→ **DATA FOR THE TASK**
....

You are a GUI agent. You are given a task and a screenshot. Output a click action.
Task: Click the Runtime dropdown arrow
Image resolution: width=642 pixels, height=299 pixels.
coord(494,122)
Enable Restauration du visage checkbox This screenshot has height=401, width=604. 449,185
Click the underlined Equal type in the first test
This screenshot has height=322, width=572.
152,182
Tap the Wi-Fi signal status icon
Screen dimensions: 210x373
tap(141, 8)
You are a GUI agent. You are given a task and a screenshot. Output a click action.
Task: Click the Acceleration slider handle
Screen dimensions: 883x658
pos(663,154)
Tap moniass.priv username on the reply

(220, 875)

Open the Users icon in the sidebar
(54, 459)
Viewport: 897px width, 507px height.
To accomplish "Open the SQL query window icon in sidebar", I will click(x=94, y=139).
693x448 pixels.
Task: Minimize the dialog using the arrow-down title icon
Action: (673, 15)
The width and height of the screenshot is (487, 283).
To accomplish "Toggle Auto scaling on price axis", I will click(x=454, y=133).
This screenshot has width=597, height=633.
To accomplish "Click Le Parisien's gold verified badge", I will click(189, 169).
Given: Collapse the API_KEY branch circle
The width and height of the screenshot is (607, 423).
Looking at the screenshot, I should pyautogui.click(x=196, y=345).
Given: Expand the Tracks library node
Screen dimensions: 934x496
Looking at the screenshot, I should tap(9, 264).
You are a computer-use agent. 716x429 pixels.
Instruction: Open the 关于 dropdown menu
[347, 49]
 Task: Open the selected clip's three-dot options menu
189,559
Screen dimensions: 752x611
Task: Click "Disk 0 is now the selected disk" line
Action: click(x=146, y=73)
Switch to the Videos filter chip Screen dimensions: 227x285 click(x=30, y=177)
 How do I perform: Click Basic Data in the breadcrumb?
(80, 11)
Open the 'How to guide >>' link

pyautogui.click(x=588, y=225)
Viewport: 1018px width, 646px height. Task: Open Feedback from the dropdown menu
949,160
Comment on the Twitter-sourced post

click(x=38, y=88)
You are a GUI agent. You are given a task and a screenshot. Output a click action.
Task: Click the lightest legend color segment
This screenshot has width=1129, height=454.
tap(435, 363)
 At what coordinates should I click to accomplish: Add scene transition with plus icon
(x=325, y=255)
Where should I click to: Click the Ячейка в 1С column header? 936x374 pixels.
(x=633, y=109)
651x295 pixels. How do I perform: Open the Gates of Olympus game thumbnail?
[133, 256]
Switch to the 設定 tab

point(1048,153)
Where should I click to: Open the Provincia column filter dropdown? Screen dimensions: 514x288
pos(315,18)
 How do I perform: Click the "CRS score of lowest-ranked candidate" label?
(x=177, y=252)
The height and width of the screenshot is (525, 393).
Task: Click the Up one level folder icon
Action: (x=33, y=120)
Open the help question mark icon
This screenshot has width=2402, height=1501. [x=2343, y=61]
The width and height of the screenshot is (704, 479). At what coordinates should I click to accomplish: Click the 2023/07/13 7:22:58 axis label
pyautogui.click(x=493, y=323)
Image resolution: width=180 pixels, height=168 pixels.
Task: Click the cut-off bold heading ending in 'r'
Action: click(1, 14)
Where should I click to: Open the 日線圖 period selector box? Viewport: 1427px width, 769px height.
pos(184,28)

....

→ **CHALLENGE**
How many lines in the material above contain the word "Switch"? Reply with the number alone.

→ **CORRECT RESULT**
2